17:25:28.670 Task 0 - Created
17:25:32.827 Task 0 - Completed
17:25:32.827 Task 1 - Created
17:25:36.498 Task 1 - Completed
17:25:36.498 Task 2 - Created
17:25:40.215 Task 2 - Completed

Fetching data concurrently

To save time we can fire off all requests concurrently - instead of waiting for an individual response to return first. For that we turn fetch_data into a coroutine using the async keyword and again use await asyncio.sleep to simulate the API response time.

async def fetch_data(t: int) -> dict:
    """Fetch data from a service."""
    time = random() * 2 + 3
    await asyncio.sleep(time)  # simulate I/O delay
    logger.info(f"Task {t} - Completed")
    return {"data": 42}

In our main function we create all three tasks using a loop. But we now need a way to wait for all our tasks to finish. When learning about asyncio, I discovered this fantastic StackOverflow answer. It provides a very concise way to wait for all existing tasks to complete before returning. It uses the asyncio.all_tasks function to return a set of all scheduled tasks. asyncio.current_task returns the current task. We put the latter into a set and calculate the difference with all tasks to remove it from the set. The remaining set is unpacked into the asyncio.gather function, which we then await. It thus waits for all tasks to finish.

async def main():
    for t in range(3):
        logger.info(f"Task {t} - Created")
        asyncio.create_task(fetch_data(t))
    await asyncio.gather(*asyncio.all_tasks() - {asyncio.current_task()})

asyncio.run(main())

Looking at the results we see that all three tasks were fired off basically simultaneously. But notice that Task 2 returned before Task 1, as each task takes a random amount of time between 3-5 seconds. But you can see all tasks were completed within a total of five seconds - basically the time it took for the simulated responses to return from our fictional external server. A massive speed-up!

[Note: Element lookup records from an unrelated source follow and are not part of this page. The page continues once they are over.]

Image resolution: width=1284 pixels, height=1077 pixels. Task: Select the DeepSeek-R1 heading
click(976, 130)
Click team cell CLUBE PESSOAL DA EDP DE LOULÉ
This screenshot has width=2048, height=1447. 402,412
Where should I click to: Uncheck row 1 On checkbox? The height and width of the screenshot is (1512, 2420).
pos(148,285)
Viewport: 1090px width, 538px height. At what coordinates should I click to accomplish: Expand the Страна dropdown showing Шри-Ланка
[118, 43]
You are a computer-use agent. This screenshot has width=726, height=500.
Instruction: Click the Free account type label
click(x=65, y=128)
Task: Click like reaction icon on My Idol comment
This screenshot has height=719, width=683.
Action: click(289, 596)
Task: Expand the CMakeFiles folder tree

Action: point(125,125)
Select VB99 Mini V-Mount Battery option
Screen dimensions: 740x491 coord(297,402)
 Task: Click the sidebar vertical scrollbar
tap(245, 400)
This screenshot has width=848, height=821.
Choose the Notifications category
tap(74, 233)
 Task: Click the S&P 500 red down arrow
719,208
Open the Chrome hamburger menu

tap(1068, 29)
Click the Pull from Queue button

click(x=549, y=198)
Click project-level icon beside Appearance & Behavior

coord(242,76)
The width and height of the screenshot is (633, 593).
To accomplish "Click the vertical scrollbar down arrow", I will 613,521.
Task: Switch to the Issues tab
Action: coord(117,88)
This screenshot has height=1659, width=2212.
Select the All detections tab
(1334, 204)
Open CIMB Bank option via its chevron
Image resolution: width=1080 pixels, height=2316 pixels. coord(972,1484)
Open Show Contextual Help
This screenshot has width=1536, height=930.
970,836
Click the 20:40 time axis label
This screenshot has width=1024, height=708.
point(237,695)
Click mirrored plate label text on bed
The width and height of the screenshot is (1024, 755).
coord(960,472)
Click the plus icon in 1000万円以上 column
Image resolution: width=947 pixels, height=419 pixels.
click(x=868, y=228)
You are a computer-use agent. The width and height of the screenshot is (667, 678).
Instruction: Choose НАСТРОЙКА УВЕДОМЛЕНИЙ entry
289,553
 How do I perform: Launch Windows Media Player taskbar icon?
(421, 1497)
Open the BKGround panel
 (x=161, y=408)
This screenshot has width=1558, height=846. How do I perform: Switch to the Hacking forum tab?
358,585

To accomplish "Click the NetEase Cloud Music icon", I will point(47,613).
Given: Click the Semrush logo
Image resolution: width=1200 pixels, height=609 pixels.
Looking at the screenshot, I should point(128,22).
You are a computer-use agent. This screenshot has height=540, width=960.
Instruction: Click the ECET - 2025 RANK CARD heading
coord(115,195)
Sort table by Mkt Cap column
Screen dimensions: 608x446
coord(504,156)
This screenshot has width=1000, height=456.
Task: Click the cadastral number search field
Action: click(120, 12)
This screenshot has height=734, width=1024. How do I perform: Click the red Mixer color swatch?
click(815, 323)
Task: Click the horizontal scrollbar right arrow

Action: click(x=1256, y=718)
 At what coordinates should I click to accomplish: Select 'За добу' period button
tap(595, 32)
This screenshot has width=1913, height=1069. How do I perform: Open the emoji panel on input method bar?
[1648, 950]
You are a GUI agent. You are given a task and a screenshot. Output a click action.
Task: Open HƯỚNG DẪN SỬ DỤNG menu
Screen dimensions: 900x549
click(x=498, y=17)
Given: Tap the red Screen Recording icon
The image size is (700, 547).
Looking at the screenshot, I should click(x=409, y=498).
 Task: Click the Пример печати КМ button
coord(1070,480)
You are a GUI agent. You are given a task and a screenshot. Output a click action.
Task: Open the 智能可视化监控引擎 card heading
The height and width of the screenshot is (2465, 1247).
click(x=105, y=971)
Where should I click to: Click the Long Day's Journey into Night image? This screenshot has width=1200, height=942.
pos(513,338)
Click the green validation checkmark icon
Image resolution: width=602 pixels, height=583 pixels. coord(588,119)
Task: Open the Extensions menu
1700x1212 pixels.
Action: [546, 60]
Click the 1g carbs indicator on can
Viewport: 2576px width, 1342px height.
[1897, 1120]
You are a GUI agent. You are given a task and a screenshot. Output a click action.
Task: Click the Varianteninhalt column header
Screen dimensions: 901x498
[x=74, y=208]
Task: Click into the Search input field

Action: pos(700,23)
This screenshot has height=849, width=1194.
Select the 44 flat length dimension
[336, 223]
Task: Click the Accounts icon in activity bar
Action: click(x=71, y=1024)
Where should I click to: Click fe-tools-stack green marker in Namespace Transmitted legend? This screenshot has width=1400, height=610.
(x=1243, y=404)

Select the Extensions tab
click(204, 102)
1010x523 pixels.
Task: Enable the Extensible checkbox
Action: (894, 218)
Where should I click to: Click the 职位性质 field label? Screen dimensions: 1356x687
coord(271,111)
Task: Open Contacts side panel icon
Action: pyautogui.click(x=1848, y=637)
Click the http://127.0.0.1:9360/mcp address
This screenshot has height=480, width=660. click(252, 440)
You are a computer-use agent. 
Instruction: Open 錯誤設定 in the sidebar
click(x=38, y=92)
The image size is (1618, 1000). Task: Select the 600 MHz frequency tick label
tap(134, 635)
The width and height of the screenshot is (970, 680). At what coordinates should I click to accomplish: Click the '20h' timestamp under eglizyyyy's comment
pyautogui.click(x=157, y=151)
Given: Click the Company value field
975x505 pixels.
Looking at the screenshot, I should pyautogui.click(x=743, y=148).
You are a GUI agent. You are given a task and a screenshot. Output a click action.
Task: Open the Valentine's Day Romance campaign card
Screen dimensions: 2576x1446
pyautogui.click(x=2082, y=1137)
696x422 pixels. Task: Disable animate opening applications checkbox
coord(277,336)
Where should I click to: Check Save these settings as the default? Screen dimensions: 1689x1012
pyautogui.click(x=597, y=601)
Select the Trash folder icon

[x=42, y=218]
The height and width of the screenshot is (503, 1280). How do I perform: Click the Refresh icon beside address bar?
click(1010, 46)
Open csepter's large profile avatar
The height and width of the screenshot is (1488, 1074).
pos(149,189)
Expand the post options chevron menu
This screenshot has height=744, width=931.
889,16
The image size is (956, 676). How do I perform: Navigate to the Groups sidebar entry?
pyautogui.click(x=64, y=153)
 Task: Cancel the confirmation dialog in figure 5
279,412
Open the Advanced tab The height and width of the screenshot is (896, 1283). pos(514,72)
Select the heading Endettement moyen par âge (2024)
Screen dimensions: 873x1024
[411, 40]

17:26:57.722 Task 0 - Created
17:26:57.722 Task 1 - Created
17:26:57.722 Task 2 - Created
17:27:02.002 Task 0 - Completed
17:27:02.086 Task 2 - Completed
17:27:02.173 Task 1 - Completed

This is of course just scratching the surface on concurrency in Python. If you’re interested to see concurrency used in the wild I can recommend to have a look at the web framework FastAPI. It uses starlette as its ASGI framework, which is based on AnyIO, which uses asyncio under the hood.